>> Start Text section

Digital audio
Digital audio is audio, or simply sound, signal that has been recorded as or converted into digital form, where the sound wave of the audio signal is encoded as numerical samples in continuous sequence, typically at CD audio quality which is 16 bit sample depth over 44.1 thousand samples per second. Digital audio is the name for the entire technology of sound recording and reproduction using audio signals that have been encoded in digital form. Following significant advances in digital audio technology during the 1970s, it gradually replaced analog audio technology in many areas of audio engineering and telecommunications in the 1990s and 2000s.
In a digital audio system, sound of an analog electrical signal is converted with an analog-to-digital converter (ADC) into a digital signal, typically using pulse-code modulation. This digital signal can then be recorded, edited, modified, and copied using digital audio workstation computers, audio playback machines and other digital tools. When the sound engineer wishes to listen to the recording on headphones or loudspeakers (or when a consumer wishes to listen to a digital sound file of a song), a digital-to-analog converter (DAC) performs the reverse process, converting a digital signal back into an analog signal, through an audio power amplifier and sending it to a loudspeaker.

>> End Text section
>> Start Data shown

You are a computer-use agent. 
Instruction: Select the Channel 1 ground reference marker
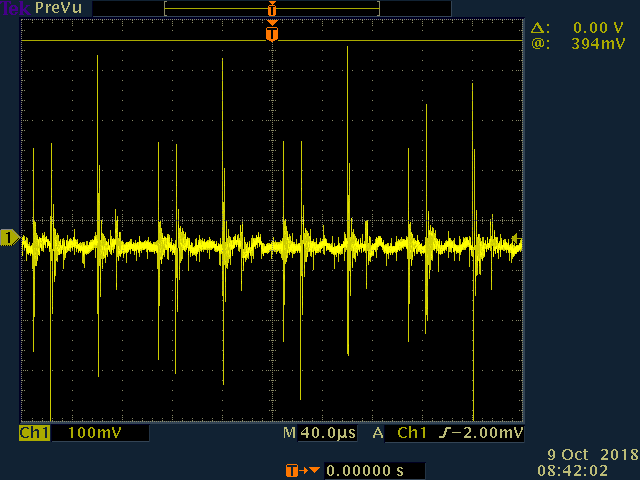tap(9, 237)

>> End Data shown

> Written request:
Reproduce the passage of the digital audio text from "In a digital" to "to a loudspeaker." word for word. The data that comes after the digital audio text is separate material.

> Written answer:
In a digital audio system, sound of an analog electrical signal is converted with an analog-to-digital converter (ADC) into a digital signal, typically using pulse-code modulation. This digital signal can then be recorded, edited, modified, and copied using digital audio workstation computers, audio playback machines and other digital tools. When the sound engineer wishes to listen to the recording on headphones or loudspeakers (or when a consumer wishes to listen to a digital sound file of a song), a digital-to-analog converter (DAC) performs the reverse process, converting a digital signal back into an analog signal, through an audio power amplifier and sending it to a loudspeaker.